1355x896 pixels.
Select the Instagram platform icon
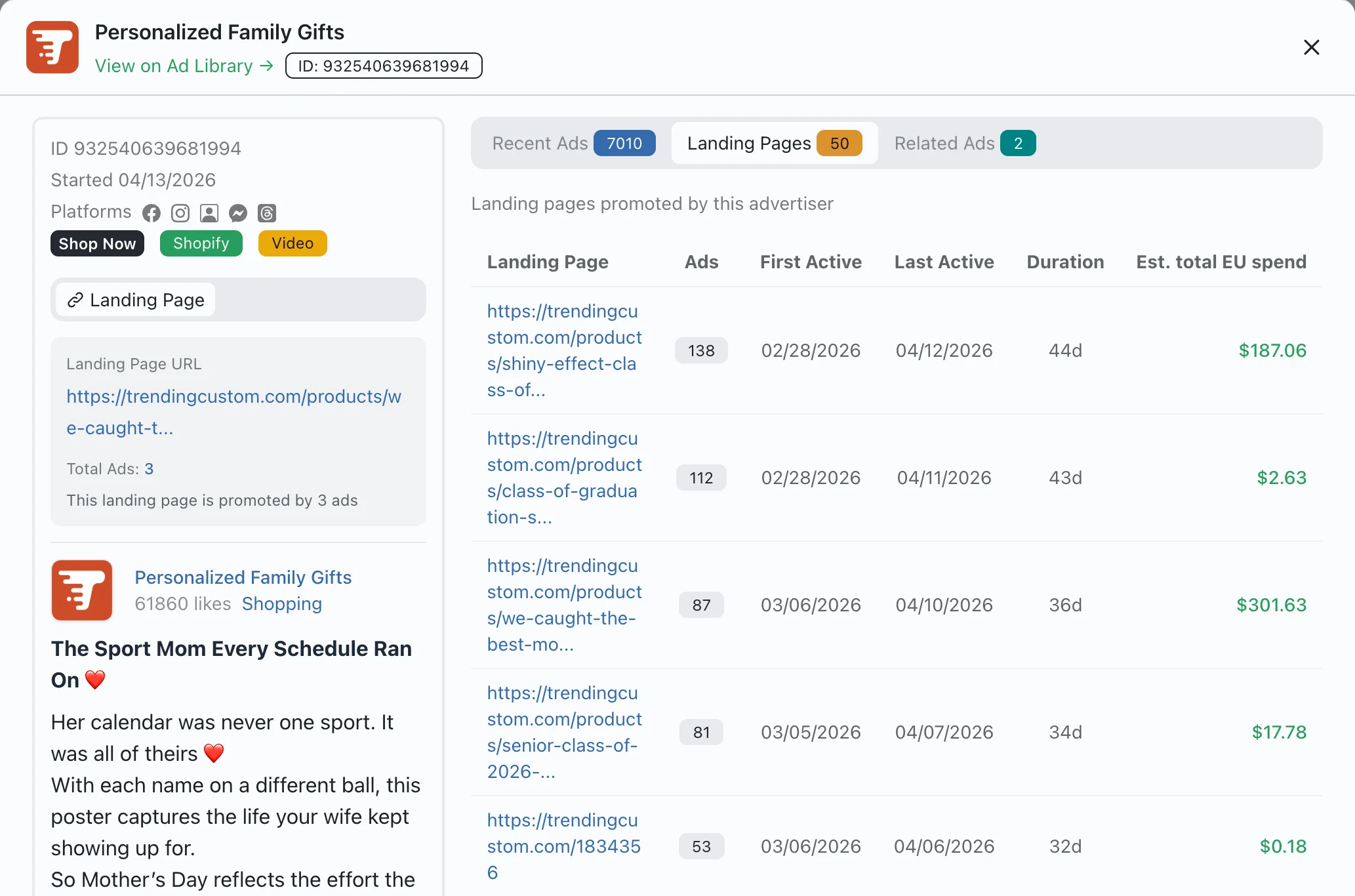180,213
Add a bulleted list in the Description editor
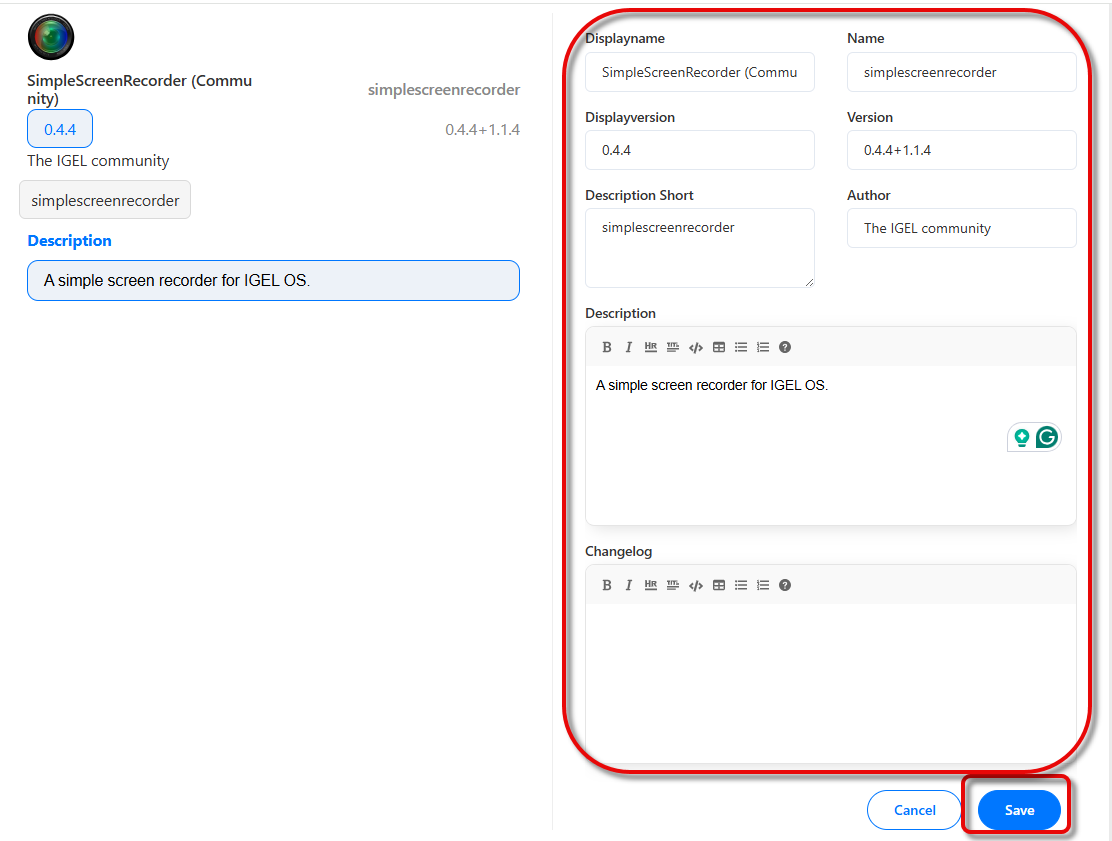Screen dimensions: 1112x841 (x=741, y=347)
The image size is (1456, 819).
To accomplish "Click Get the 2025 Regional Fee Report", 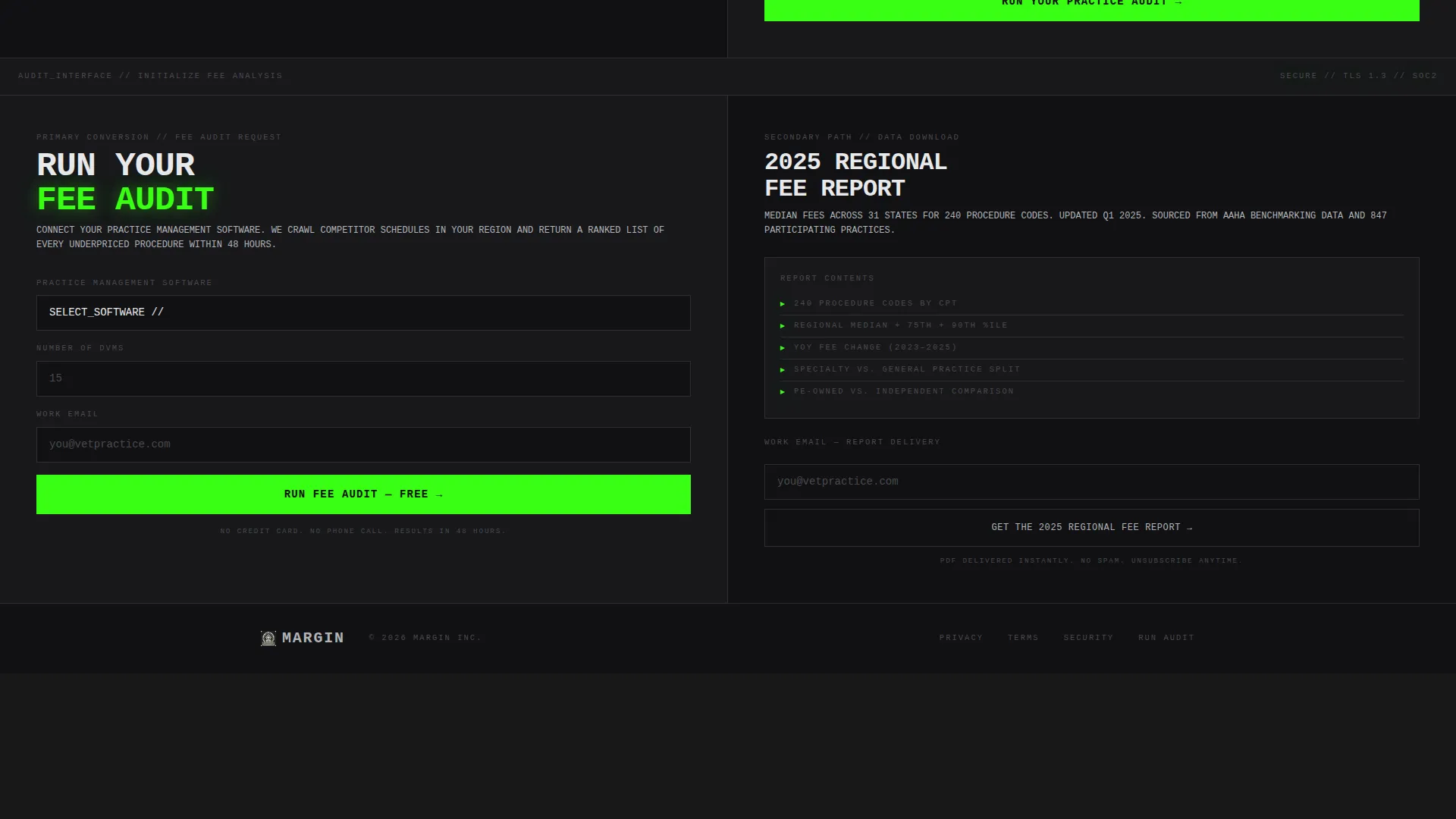I will (1091, 528).
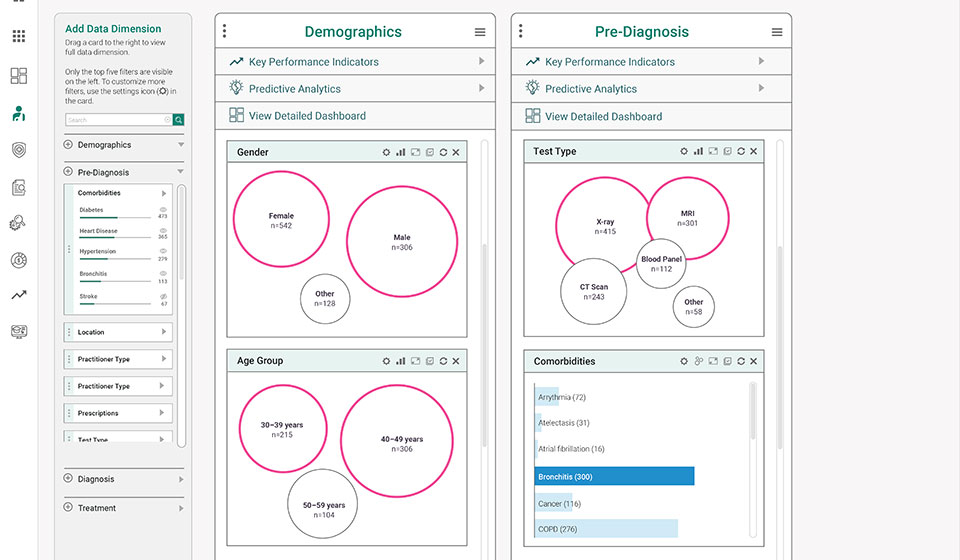This screenshot has width=960, height=560.
Task: Close the Comorbidities chart card
Action: point(754,362)
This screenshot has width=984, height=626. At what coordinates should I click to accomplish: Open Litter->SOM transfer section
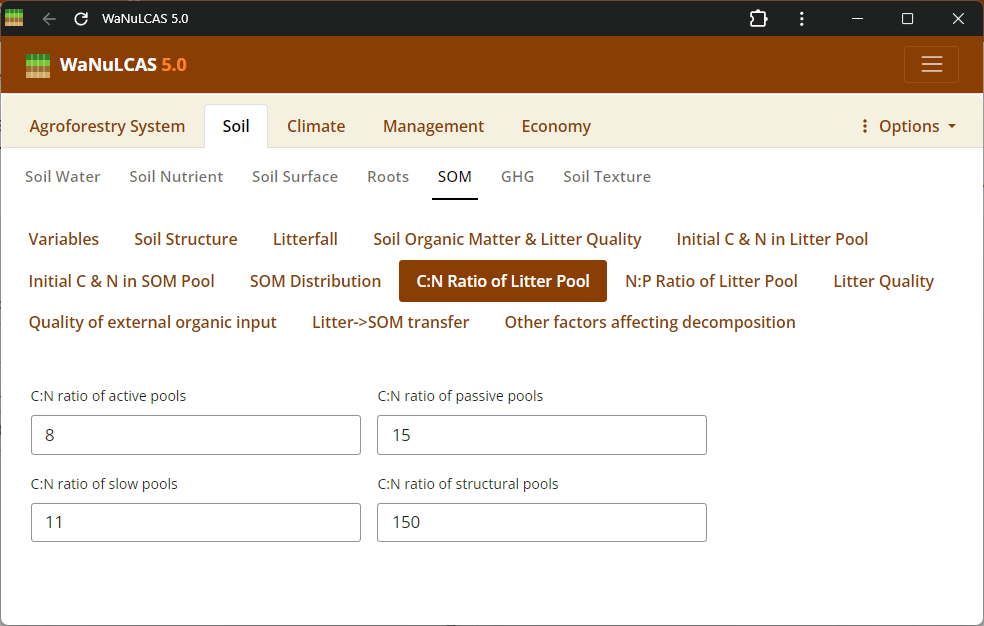tap(390, 322)
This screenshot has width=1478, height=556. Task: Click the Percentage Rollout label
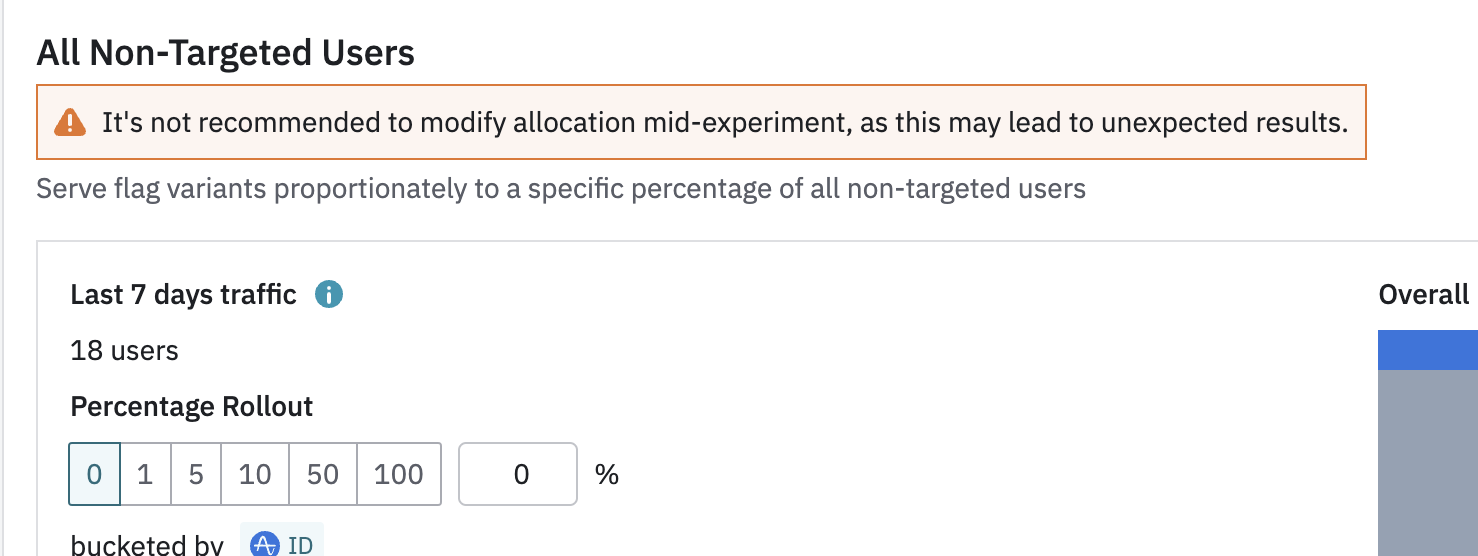tap(192, 407)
───
* _Task prompt_
Retype the entries from the line containing "This screenshot has width=984, height=626." through the end of the entries, both ends included, and leave the pictures out.

* _Solution for this problem_
This screenshot has width=984, height=626. At what coordinates should I click to accomplish: Open Litter->SOM transfer section
tap(390, 322)
This screenshot has width=1478, height=556. Task: Click the Percentage Rollout label
tap(192, 407)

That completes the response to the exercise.